Each of us is faced with decisions like Peter had. We are ‘comfortable’ in the situation we are in. Even if it’s a bad or dangerous situation it offers the comfort of familiarity. The question then is this. Do we stay or jump? Are we desperate enough for Jesus enough to get out of the boat? Are we willing to leave what we know and step into the waves of uncertainty and the unknown with only our view of Jesus as our guide?

Some malign Peter because he took his eyes off Jesus and turned his attention to the troubles that surrounded him. But give him credit. He got out of the boat. He was desperate enough to leave what he knew to get to Jesus.

PRAYER: Dear Jesus. I’m in a situation that seems headed towards destruction. I’ve known you for a while but have come to realize that my knowledge hasn’t taken me to the next step of being desperate for you. I’m content with the familiar even though I know it’s not what is best for me. I want to step out of the boat Jesus. With you as my guide and your Spirit as my power I want to leave what I know and receive for myself what is unknown but so much better than what I have. I hear you calling me and from this point forward I choose to be desperate for you. In your name, Amen.

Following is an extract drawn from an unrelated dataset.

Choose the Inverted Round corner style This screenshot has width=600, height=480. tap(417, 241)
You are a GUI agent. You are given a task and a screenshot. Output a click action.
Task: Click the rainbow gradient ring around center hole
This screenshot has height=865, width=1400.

On the first day of the week, very early in the morning, the women took the spices they had prepared and went to the tomb. Luke 24:1

Every year about this time I’m drawn, for obvious reasons, to the end of the Gospels to read the account of Jesus’ death, burial and resurrection. I never want to miss the emotion of that time in the lives of those who knew Jesus personally.

We as Christ-followers must never lose sight of the emotion of that time in the lives of Jesus close personal friends. As I grow older and hopefully wiser and as more and more of my loved ones have gone on before me I get just a glimpse of the pain, the agony, the sorrow and confusion of the days leading up to ‘Resurrection Day.’

I’ve felt the heartache of losing a brother who died ‘too soon’. I stood by the bedside of my mother as she breathed her last. I’ve held a mother as she sobbed over the body of her little boy. I’ve stood by the gurney of a friend who’d been ushered into glory just hours after I’d talked with him.

Painful as those times were, none of my anguish could compare to those who watched Jesus get beaten, humiliated, stripped naked and hung on a piece of wood for all the world to watch his slow, painful death. As I write this I get goose bumps just thinking of it.

In the midst of all that trauma. In the midst of all that pain. What drove the women to the tomb before sunrise on that Sunday morning? They’d watched him be placed in the tomb. They knew there was a huge stone covering any hope of access to the body. Why didn’t they get some men to go with them? Did they try to solicit help or were the guys too broken up and scared to go out so soon after their master was murdered by a power hungry mob?

I may never know the answer. It may not even be important. In reality I have an idea what one of the reasons was for their early morning mission. It was love.

The ‘Mary’s’, and perhaps a few others, couldn’t let Jesus body be cast aside without the proper spices. They couldn’t bear to let the one who never neglected their needs be neglected at his time of biggest need. Dangerous? Perhaps. Futile? Maybe. But this was Jesus. It had to be done.

Then I ask myself this question. Where would I have been that morning? Would I have held the lantern to light the path? Would I be ready to lift the stone or fight off some Roman Guard? Or would I cower on my mat and be afraid at every noise in the night.

I hope I’d do the former. I pray that I’d be leading the way, because like the adulteress I’m not condemned. Like the blind man, I’ve received sight. My hunger is filled, my thirst is quenched. A risky walk in the dawn mist is the least I can do for my Jesus.

PRAYER: Jesus at this season of the year I’m in awe of your love and compassion for me. I’m reminded of how much you’ve given and how little I deserve. I worship you for all you have done for me. I praise you for your grace, your mercy and your forgiveness. Help me to be like the women who set aside everything else to tend to you. In your wonderful, marvelous and most holy name, Amen.